Cuando usted toma el papel de profesor ¿en qué hace más hincapié al enseñar a sus alumnos?
Sobre todas las cosas, en tratar de crear en ellos un oído atento, agudo, que les permita comprender las posibilidades del pianoforte, darse cuenta que el mejor maestro va a ser siempre ese oído. Trabajamos mucho sobre la calidad del sonido. Trato de donar todo lo que he aprendido y darles confianza en la labor que desarrollamos. Uno de los factores más importantes es mitigar la percusión del instrumento (salvo cierto tipo de repertorio), trabajar con un serio ligado, con un sofisticado uso y conocimiento de las posibilidades de los pedales, estudiar en lo posible siempre con un objetivo artístico y no abstracto -Famosos y siempre actuales los consejos de Schumann. También, ser fieles con la gramática, no sobrepasar  ciertos criterios interpretativos, entender que la música es inconmensurable, una razón de vida, quizás una lectura del universo y que no nos podemos permitir  dominarla o agredirla; que somos intérpretes; que la modestia es el mayor don que podemos apreciar en los grandes de la historia y sólo la modestia crea grandeza, pensemos en un Arrau: "Ser" y basta.

¿Cuál o cuáles cree que son las mejores escuelas para formar a futuros pianistas en el mundo?
Sobre las escuelas se ha dicho y redicho. La mejor escuela es la suma de las escuelas o suma de las técnicas y no la cristalización de ciertos conceptos anticuados de "escuela". Antes se hablaba de escuela rusa, italiana, americana, etc. Hoy son conceptos en desuso. Hoy es posible escuchar, leer y ver cosas que en el pasado no todos podían. Pensemos sólo en la posibilidad de comunicación y de diálogo que ha permitido la informática: poder cambiar opiniones en el mundo entero, con mailing-list dedicadas a la música y hasta con especializaciones de un determinado sector o compositor.

¿Qué recomendaría a los jóvenes que desean abrirse paso en el mundo del piano? ¿Son los concursos la salida más razonable para los jóvenes?

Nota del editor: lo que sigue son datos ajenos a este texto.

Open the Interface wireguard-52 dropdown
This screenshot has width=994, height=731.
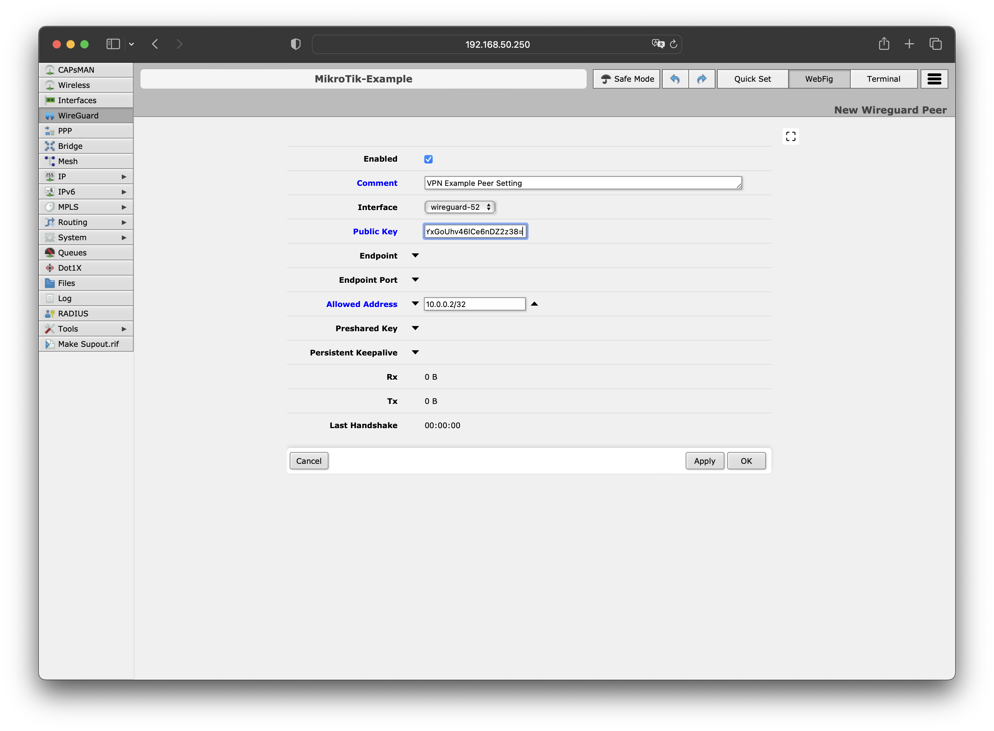(x=460, y=207)
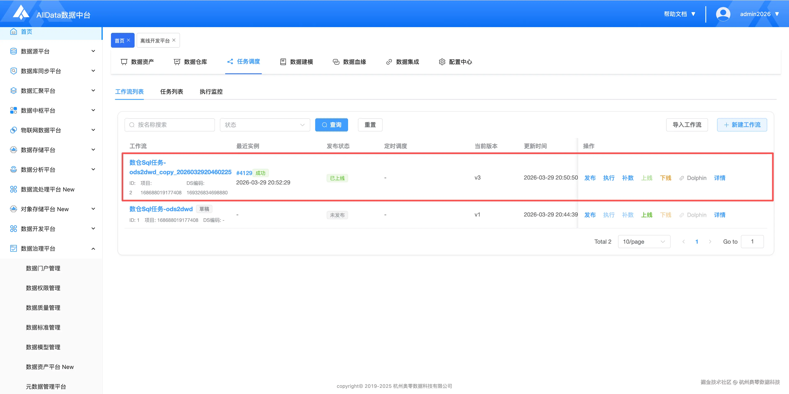789x394 pixels.
Task: Click the 新建工作流 button
Action: click(742, 125)
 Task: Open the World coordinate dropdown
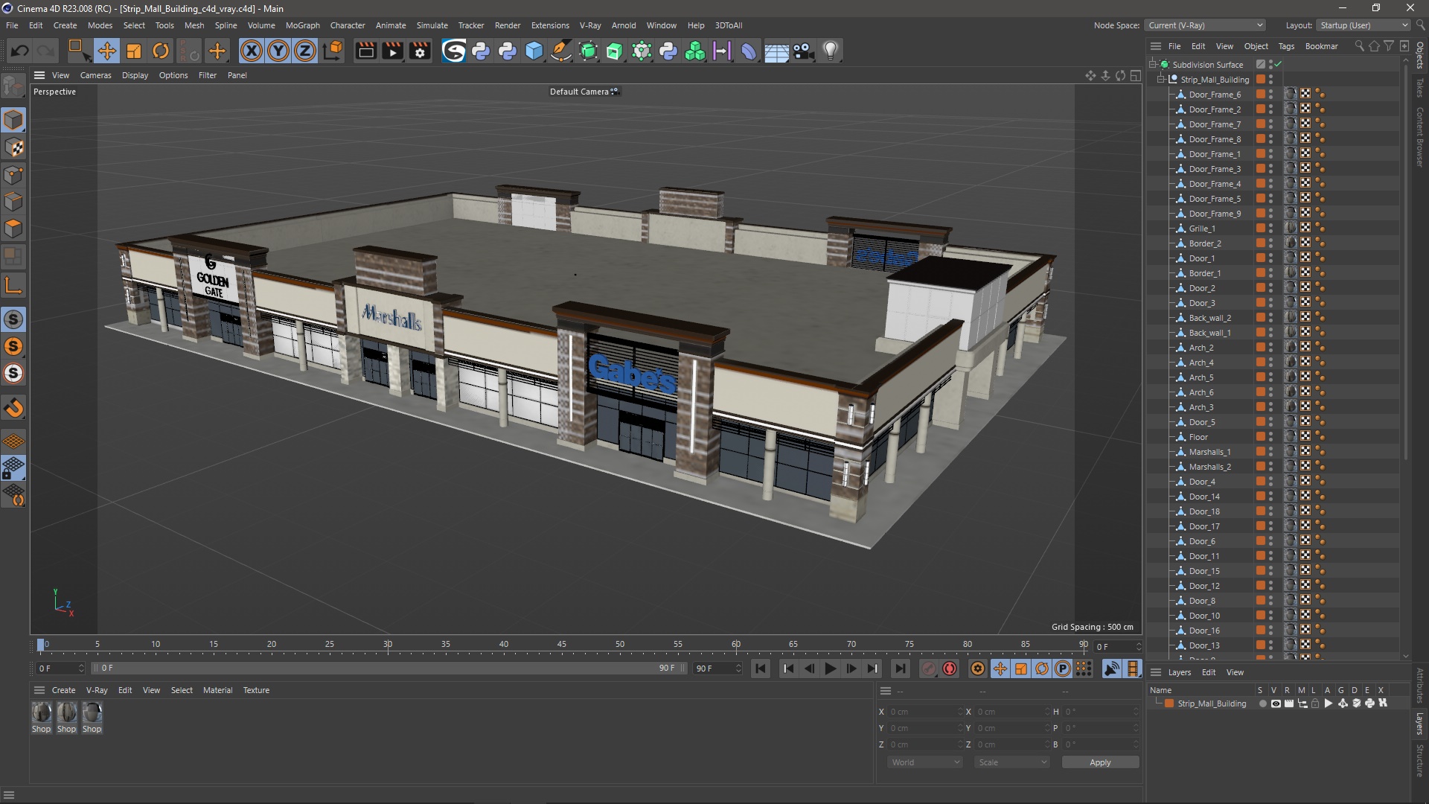coord(925,762)
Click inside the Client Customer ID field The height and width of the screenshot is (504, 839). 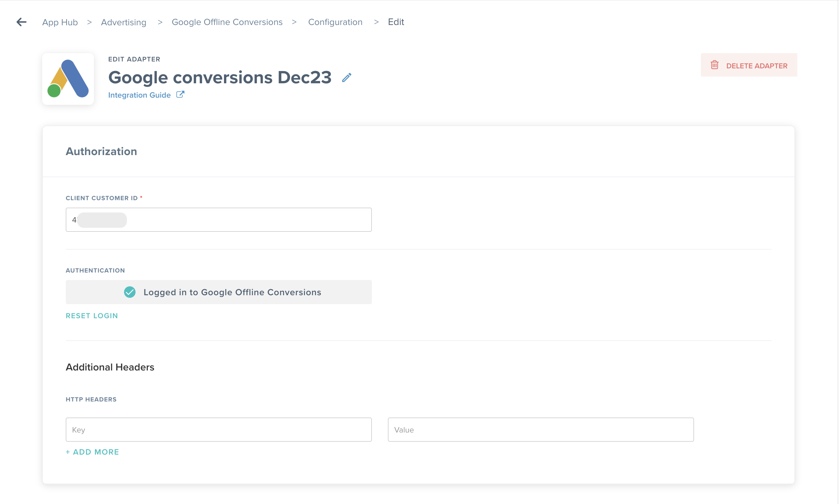[x=219, y=219]
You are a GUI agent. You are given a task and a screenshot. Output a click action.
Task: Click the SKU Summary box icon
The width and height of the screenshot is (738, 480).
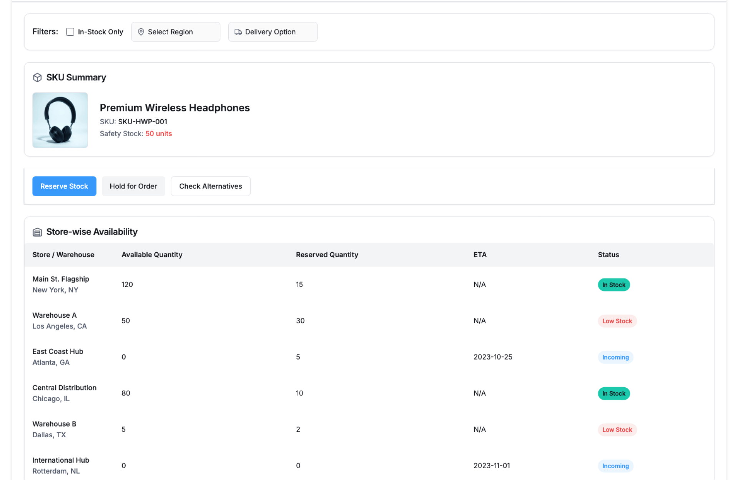click(37, 77)
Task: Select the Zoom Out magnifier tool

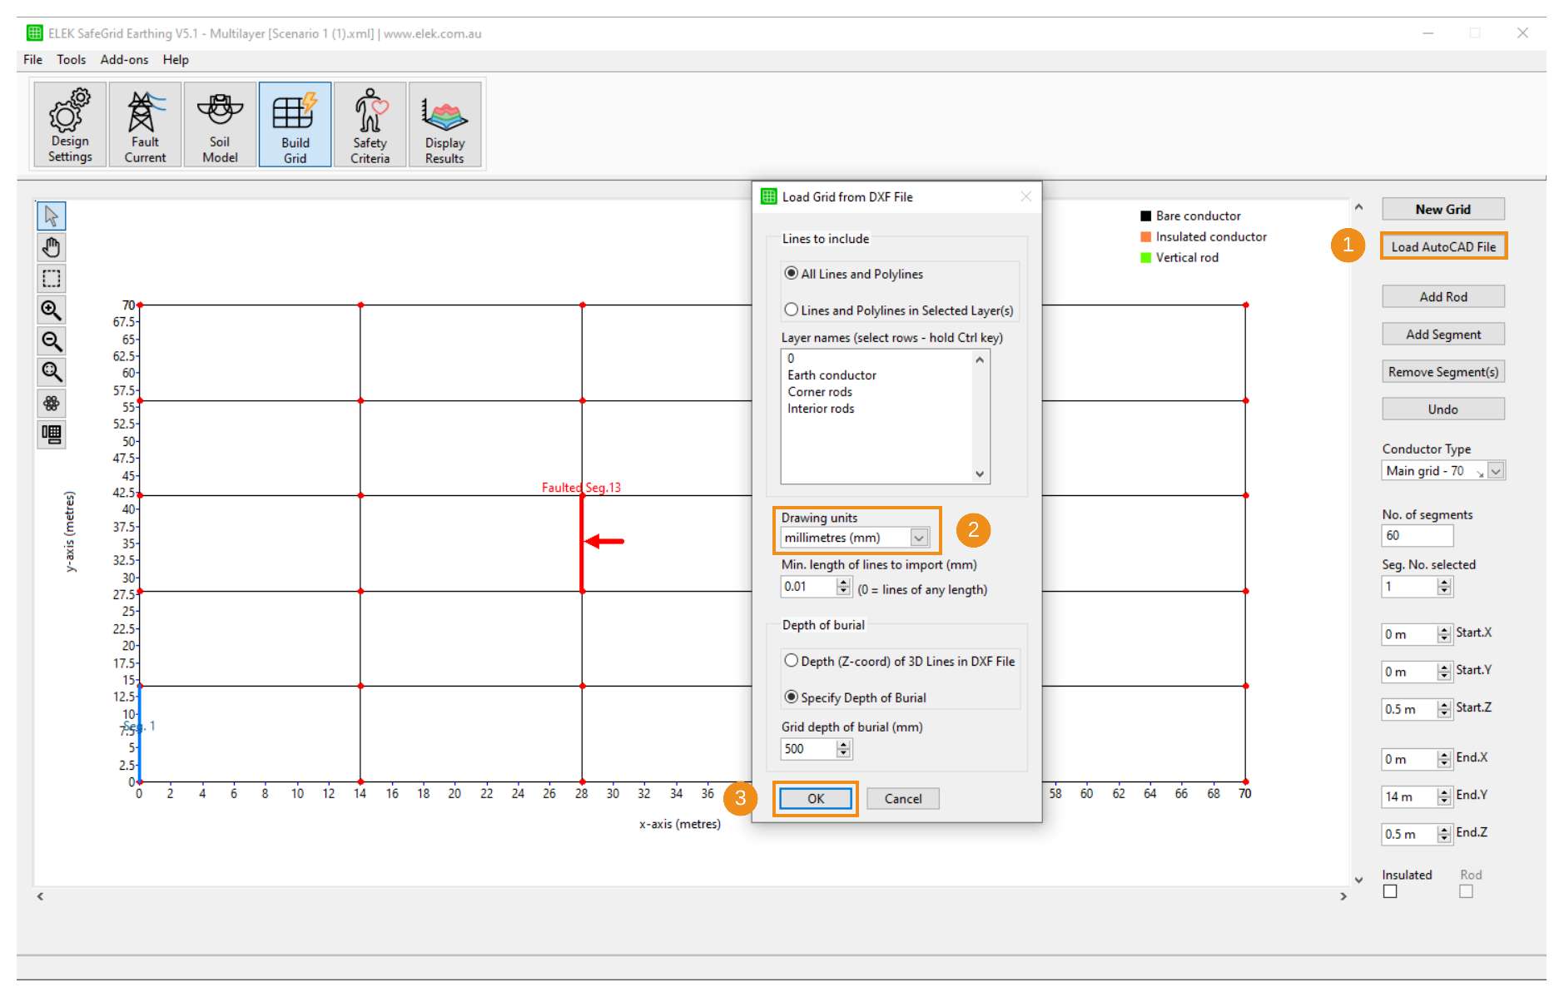Action: [x=51, y=340]
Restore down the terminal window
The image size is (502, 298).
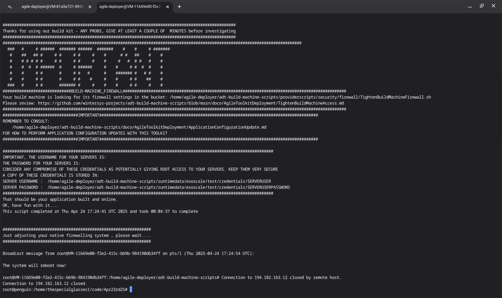tap(482, 6)
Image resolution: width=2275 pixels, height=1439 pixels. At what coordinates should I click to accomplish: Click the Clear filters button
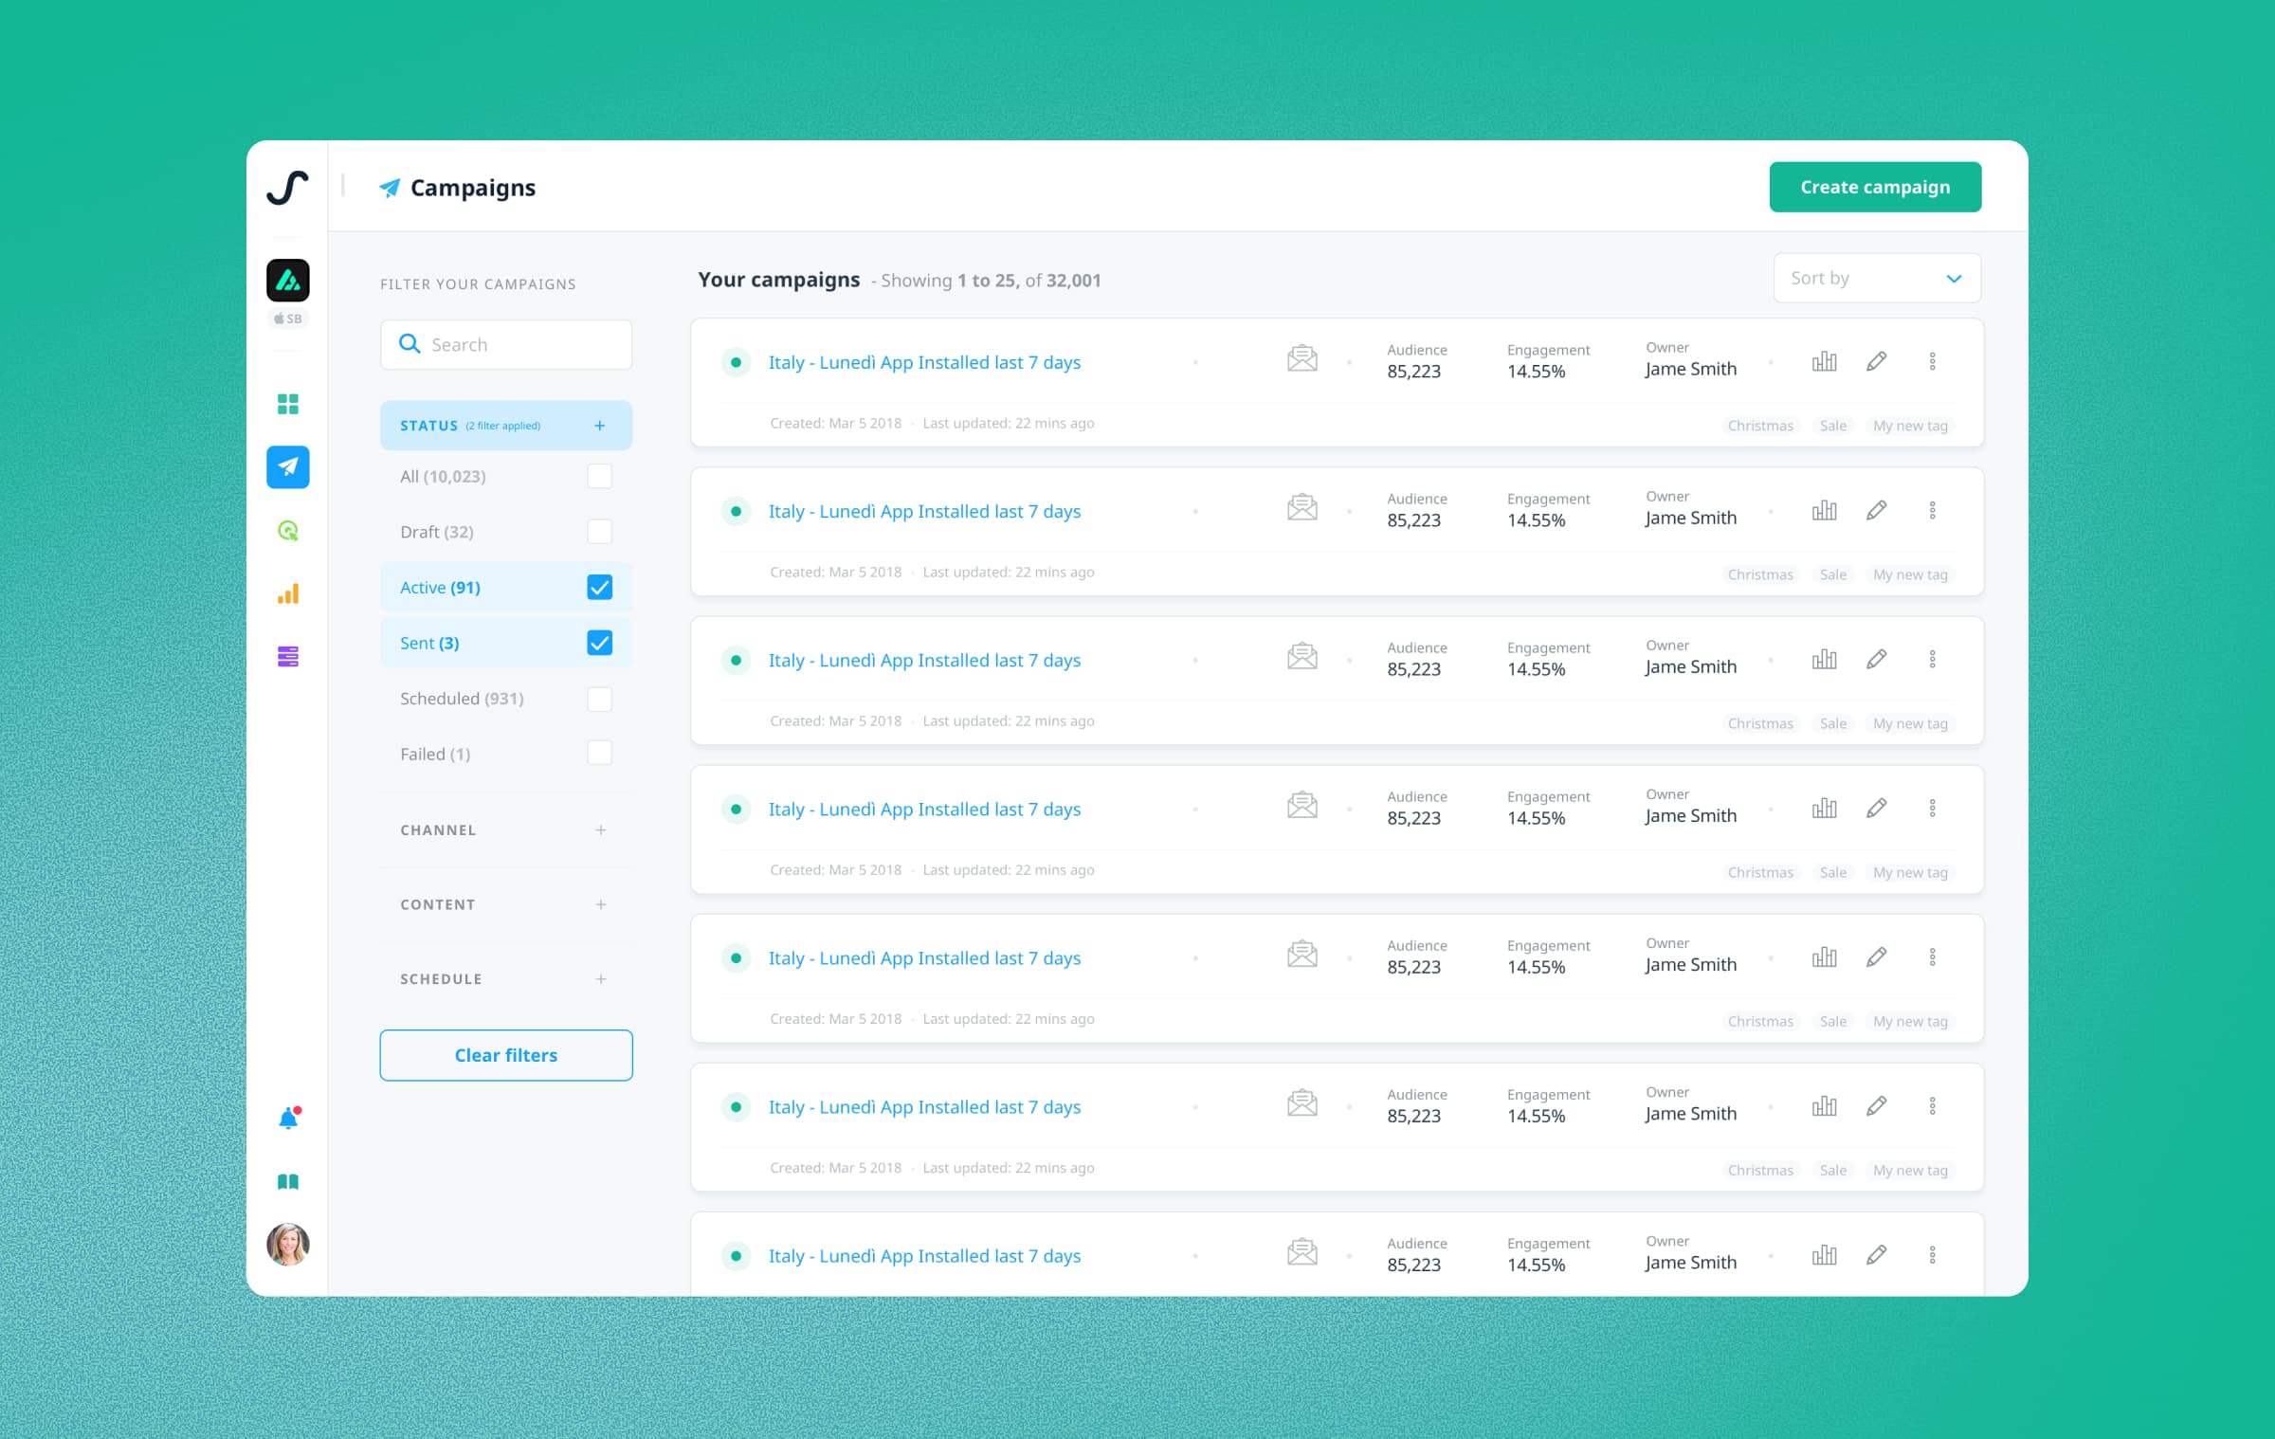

Creo que no hay reglas, o mejor dicho, no hay recetas para esto ¿Qué decir de los concursos? He participado en 14 concursos internacionales: Bussoni, Ciani, Reine Elisabeth, Cata Monti, Pozzoli, Liszt-Bartok, etc. casi siempre con buenos resultados. He obtenido tres primeros premios absolutos, dos segundos y distintos galardones. Los concursos son concursos y con esto digo todo. Hoy el concurso no tiene la importancia que podría haber tenido tiempo atrás, pero sí es una posibilidad de enfrentar publico y jurado. Es siempre una posibilidad de interpretar y hacernos conocer la música, pero nada tiene que ver con la carrera, casi nunca van paralelas. Pensemos en tantos pianistas desconocidos o quizás poco apreciados…comparados con grandísimos pianistas que no figuran en la lista de los premiados. Le podría hablar del "caso" Fiorentino, pianista fallecido hace muy poco tiempo: un "grande" que no tuvo durante su vida el reconocimiento que se merecía. Le podría hablar de mi padre, caso parecido, o le podría hablar de las dificultades que también yo atravieso para entrar en el ambiente del concertismo. Podríamos seguir con el discurso volviendo a la historia de un padre como Bach o de tantos grandes de la música que nunca gozaron del reconocimiento de su arte en vida.